Management theories are not neutral descriptions awaiting confirmation. They are interventions in the reality they study. Any epistemological framework adequate to management science must account for reflexivity rather than treating it as a methodological nuisance, attend to generative mechanisms rather than limit itself to observable correlations, and recognize practical wisdom as a legitimate form of knowledge production.
Grand Theories Emerged from Speculation, Not Data
Every major management theory arrived theory-first, built from conceptual reasoning, interdisciplinary synthesis, and subjective theoretical priors rather than systematic empirical observation.
Transaction cost economics emerged from PhD training at Carnegie Mellon between 1960 and 1963, absorbing bounded rationality, organizational routines, and the architecture of complexity from Simon, March, and Cyert. The core concepts of opportunism, asset specificity, and governance structures derive from conceptual reasoning and interdisciplinary synthesis. Empirical testing followed the establishment of the framework (Williamson, 1975, 1985, 2010).
“The Iron Cage Revisited” ran 14 pages, contained no original empirical data, and proposed 12 testable hypotheses derived entirely from conceptual reasoning (DiMaggio & Powell, 1983). The paper synthesized three mechanisms, coercive, mimetic, and normative isomorphism, from conversations at Yale’s Institution for Social and Policy Studies. It drew on prior work on formal structure as myth (Meyer & Rowan, 1977) and cultural persistence through institutionalization (Zucker, 1977). It has since accumulated over 68,000 citations, making it one of the most cited papers in all of social science, entirely on the strength of its conceptual architecture (Powell & DiMaggio, 2023).

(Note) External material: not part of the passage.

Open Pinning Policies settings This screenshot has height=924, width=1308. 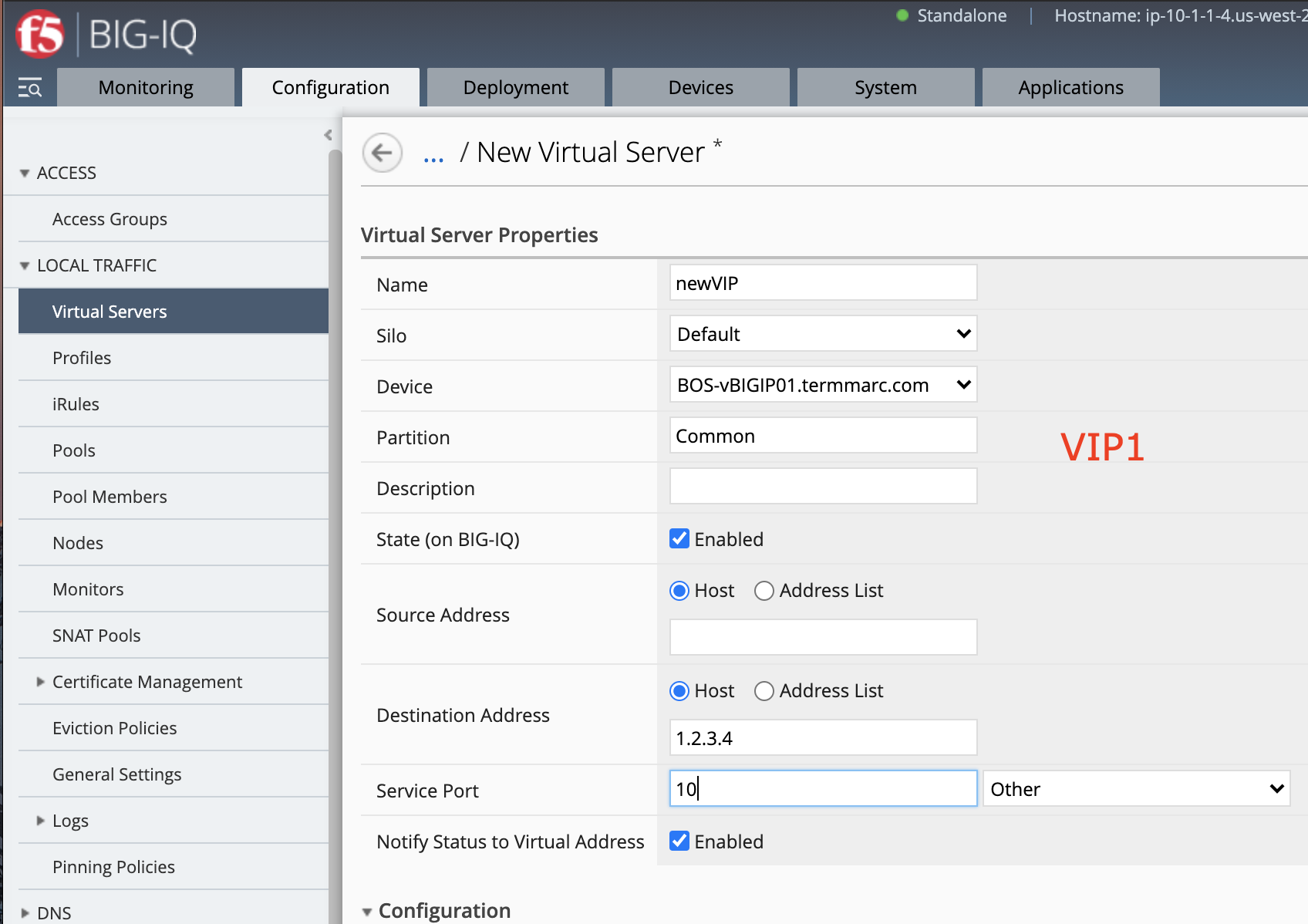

The resource-based view followed an even more extended trajectory of pure theorizing. The Theory of the Growth of the Firm was empirically informed but primarily theoretical (Penrose, 1959). “A Resource-Based View of the Firm” was a conceptual paper by Wernerfelt (1984). The 1991 paper crystallizing the VRIN criteria (valuable, rare, inimitable, non-substitutable) contained no original empirical data (Barney, 1991). Meta-analyses confirming the RBV’s tenets arrived 15 to 20 years later. The tautological risk was noted early (Priem & Butler, 2001), but the theory’s influence was established long before empirical validation.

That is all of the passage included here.